1944年9月5日生まれ(74歳 米国)
オハイオ州立大学 特別栄誉教授 / 炭素管理・隔離センター センター長

<授賞対象分野>
「生物生産、生態・環境」

<授賞業績>
食糧安全保障強化と気候変動緩和のための持続的土壌管理手法の確立

<研究概要>
土壌は、食糧生産だけでなく、炭素隔離、環境浄化、物質循環、生物多様性の維持など環境保全にも重要で幅広い機能をもっています。ラル博士は、アフリカのサブサハラ地域で、「不耕起栽培法」によって、土壌侵食を防ぐとともに生物生産を安定化できることを実証し、その普及に努めました。通常の農業では土壌を耕すのに対し、土壌を耕さないことを基本とする不耕起栽培法は、ラル博士が土壌有機物の流出メカニズムに着目することで確立したものです。
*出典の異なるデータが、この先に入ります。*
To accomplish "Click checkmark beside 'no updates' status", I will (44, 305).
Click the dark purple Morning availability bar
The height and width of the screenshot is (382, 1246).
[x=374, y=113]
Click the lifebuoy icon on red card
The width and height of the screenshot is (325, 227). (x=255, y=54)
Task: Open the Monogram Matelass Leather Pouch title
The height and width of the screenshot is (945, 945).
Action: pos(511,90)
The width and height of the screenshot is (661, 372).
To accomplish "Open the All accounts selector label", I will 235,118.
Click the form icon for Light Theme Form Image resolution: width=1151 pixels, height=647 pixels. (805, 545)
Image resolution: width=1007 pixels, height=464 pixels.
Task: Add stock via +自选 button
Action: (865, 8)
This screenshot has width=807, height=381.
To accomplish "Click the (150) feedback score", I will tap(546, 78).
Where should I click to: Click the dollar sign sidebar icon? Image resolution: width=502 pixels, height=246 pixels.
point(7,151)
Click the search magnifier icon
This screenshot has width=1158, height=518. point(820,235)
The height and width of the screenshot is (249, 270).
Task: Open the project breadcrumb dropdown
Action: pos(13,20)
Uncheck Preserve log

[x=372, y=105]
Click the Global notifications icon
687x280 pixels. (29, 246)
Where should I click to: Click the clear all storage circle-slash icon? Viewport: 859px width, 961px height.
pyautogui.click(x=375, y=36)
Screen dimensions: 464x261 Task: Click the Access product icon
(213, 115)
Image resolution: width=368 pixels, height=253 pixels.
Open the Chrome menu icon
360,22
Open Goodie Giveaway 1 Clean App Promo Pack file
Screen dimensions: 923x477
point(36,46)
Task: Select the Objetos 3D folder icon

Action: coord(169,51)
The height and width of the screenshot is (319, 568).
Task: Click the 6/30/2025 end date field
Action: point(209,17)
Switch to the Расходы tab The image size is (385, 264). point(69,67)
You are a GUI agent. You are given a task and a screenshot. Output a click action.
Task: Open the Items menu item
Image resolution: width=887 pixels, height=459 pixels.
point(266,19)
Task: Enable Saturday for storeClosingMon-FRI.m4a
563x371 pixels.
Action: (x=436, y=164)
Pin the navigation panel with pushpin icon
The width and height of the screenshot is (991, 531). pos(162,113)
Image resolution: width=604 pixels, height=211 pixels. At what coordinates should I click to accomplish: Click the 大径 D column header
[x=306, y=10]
この成果を踏まえて、ラル博士は土壌と地球環境問題の関係の研究に歩を進めました。地球規模の炭素循環を解析した結果、土壌を適切に管理すれば、土壌が炭素を隔離し、大気中のCO2を減少させるだけでなく、土壌が肥沃になり食糧生産も向上することを見いだしました。そして、ラル博士は、適切な土壌管理の重要性を国際社会に訴え続けた結果、その理念は、「フォーパーミル・イニシアチブ」という土壌保全の国際的な取り組みとして政策化され、国連の持続可能な開発目標(SDGs)の推進とも密接に関わっています。